If you’re anything like me, you look at such moments not only with a sense of bafflement but increasingly intense jealousy. How do they do it? How is it that this campaign we’re spending literally millions on achieves very little in the way of fame in comparison to a gross-out scene from a relatively low-budget British film production? I beg of you, tell me the secrets to their success.

Let’s take Saltburn as a case in point. The Oscar nominations are out, and the biggest film of Christmas, the runaway viral success on TikTok, the film with that scene, has earned precisely zero nominations. And you know what, judging by the money it’s already made and the manner in which it’s propelled itself into the beating heart of popular culture, it doesn’t matter one bit.

But hang on, what scene was I talking about?

Slurping (very) salty bathwater? The forbidden period blood tryst. The soily sex or the Sophie Ellis Bextor-scored nudity.

Critic Simran Hans put it better than I ever could when she suggested that these ‘set-piece’ moments have a “screen-shottable, meme-able quality, to the point where it actually works better out of context.” In other words, pop your cynical hat on, and you might posit that the film was built around a series of scenes designed to go viral on TikTok.

That a film attempted to garner fame via a controversial scene is nothing new, of course (Basic Instinct is really only remembered for one thing). What was interesting was that Saltburn included at least four distinct attempts to do so.

To be clear, this is not a suggestion that our campaigns need more grave sex or full-frontal nudity (though period blood certainly garnered Bodyform a lot of attention). It might instead mean more emphasis on designing ads with their own iconic, highly shareable ‘set-piece’ moments. Or, in a more general sense, becoming more comfortable with a ‘spread bet’ approach to fame akin to Saltburn’s. We need much more acceptance of the fact that not everything we try will work. Maybe we need to focus less on the ‘fewer, bigger, better’ mantra. Less on ideas that are signed off by an eye-watering number of stakeholders and tested to within an inch of their lives.
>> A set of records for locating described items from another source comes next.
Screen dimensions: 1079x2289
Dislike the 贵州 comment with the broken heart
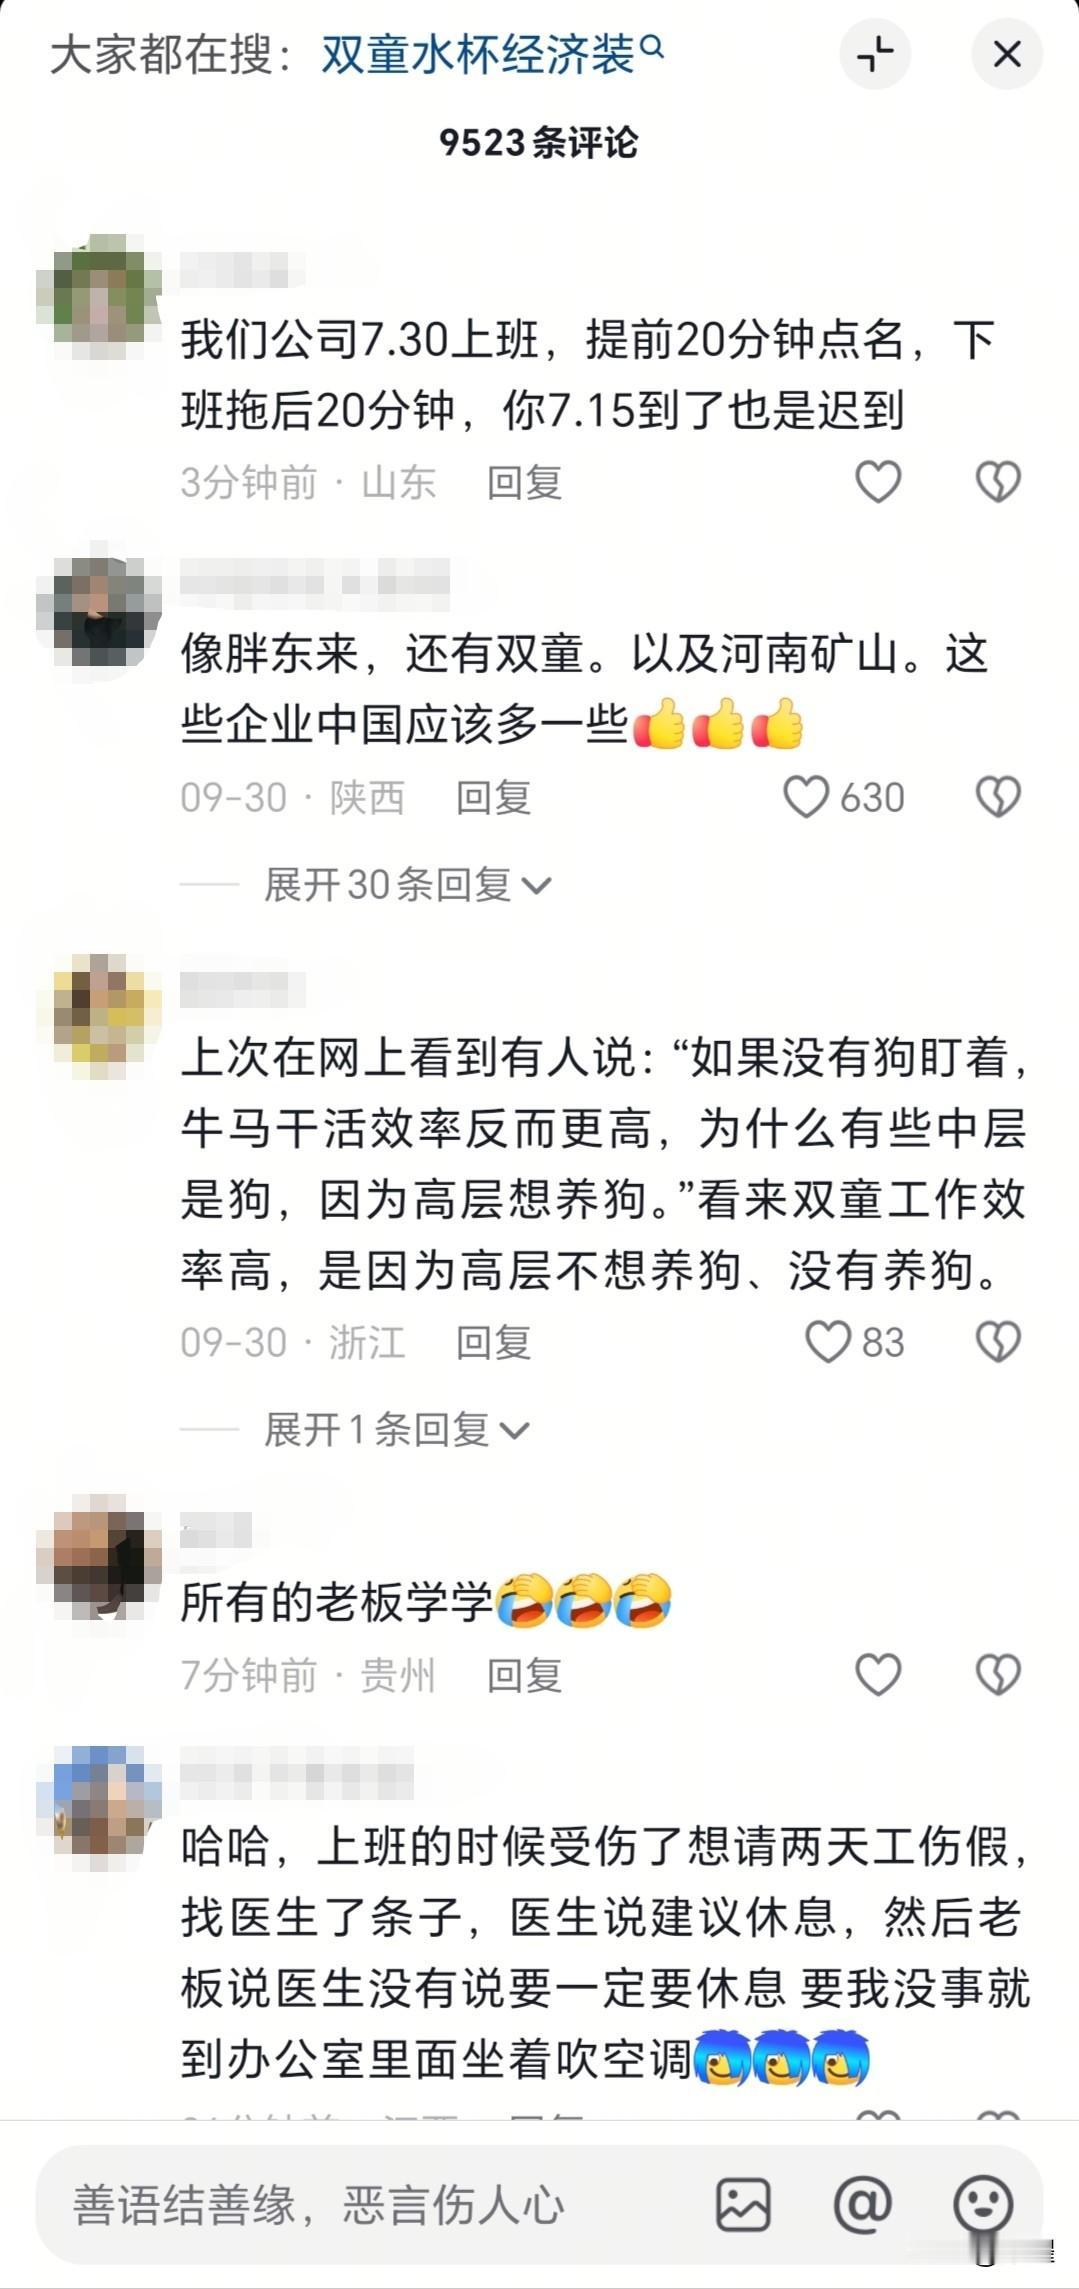[998, 1674]
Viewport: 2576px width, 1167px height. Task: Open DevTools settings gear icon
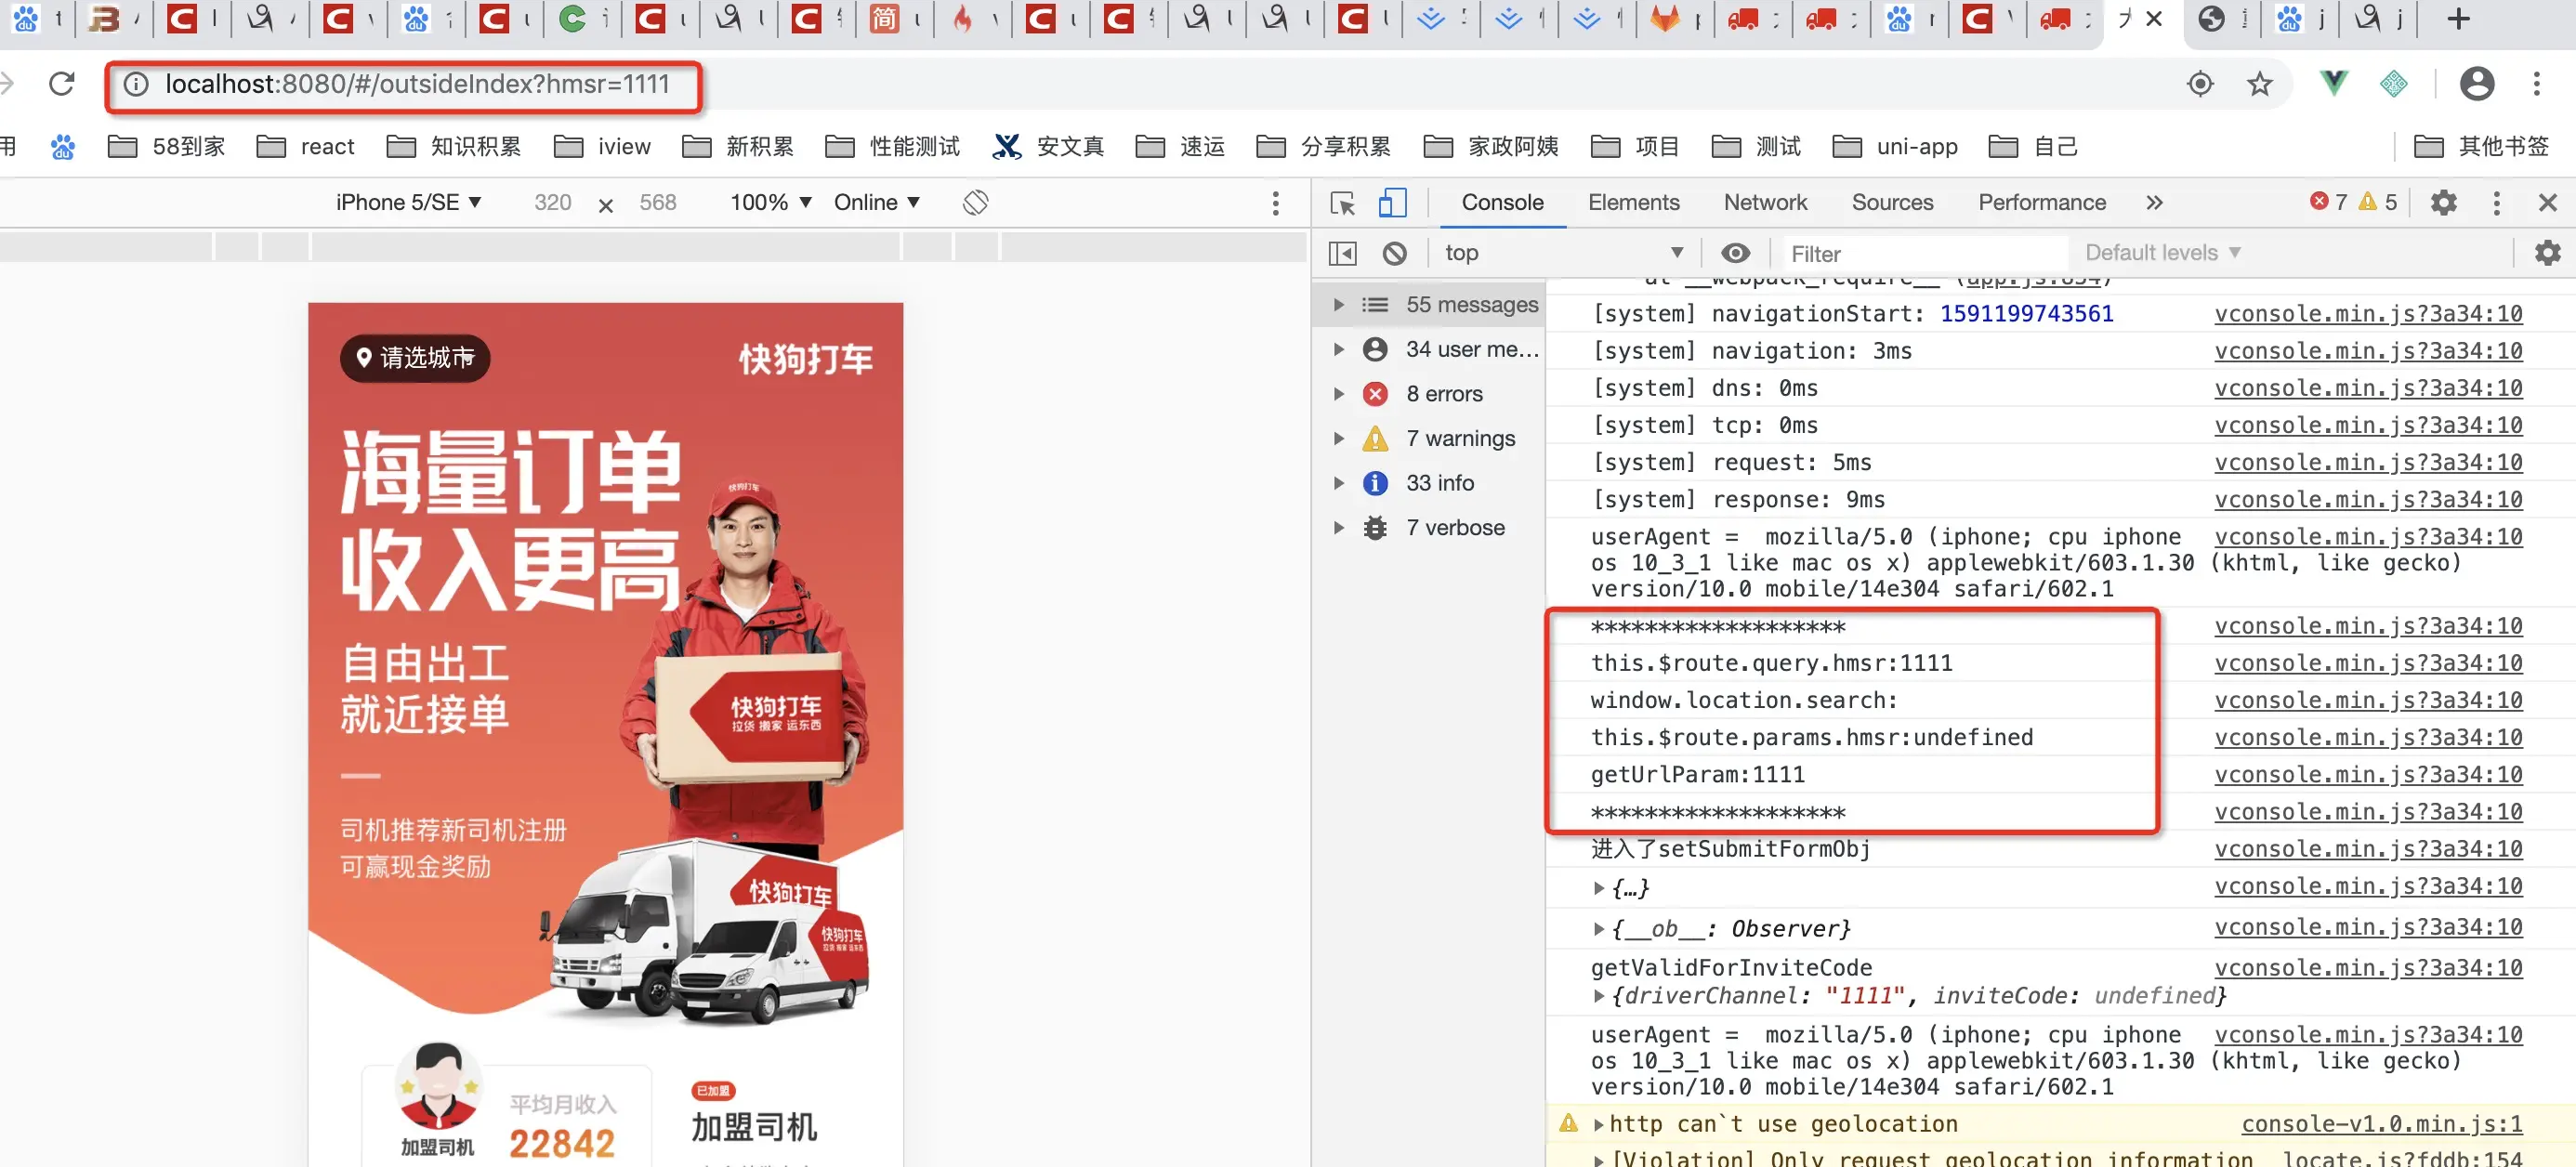point(2443,203)
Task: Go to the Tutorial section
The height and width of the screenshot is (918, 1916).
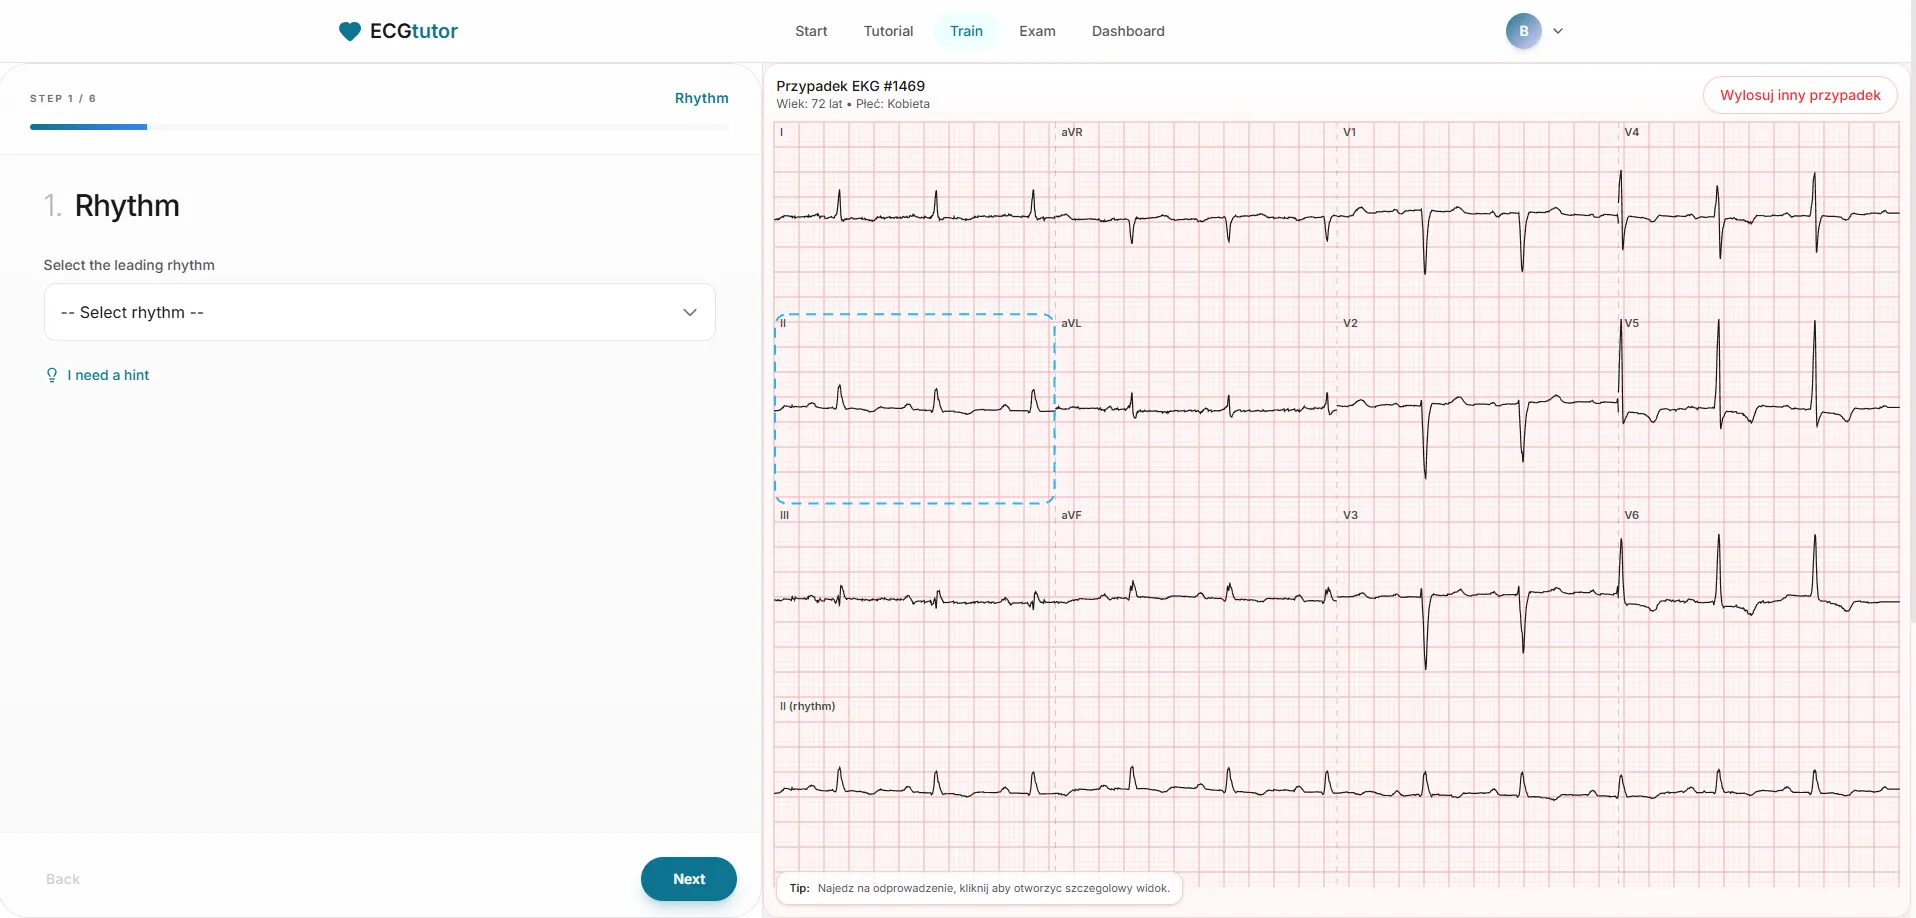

If we want to get more people talking about that brand, we need ideas that look less like what’s come before and more like that weird, trending thing we saw on TikTok the other day that’s brilliant for reasons we can’t quite put our fingers on. And if that doesn’t work, we need to get back into the bath and get the creative juices going once more.

So yes, popping any extra budget back into the TV plan will more or less guarantee a solid ROI and a lack of ruffled feathers. Or, we could get behind ideas that take more calculated risks, accept that our hit rate may be one in four at best, but comfort ourselves with the knowledge that if and when they do land, they might just make a far bigger impact than any 30-second spot ever could (and unlike Saltburn, they might even win our industry’s equivalent of an Oscar to boot).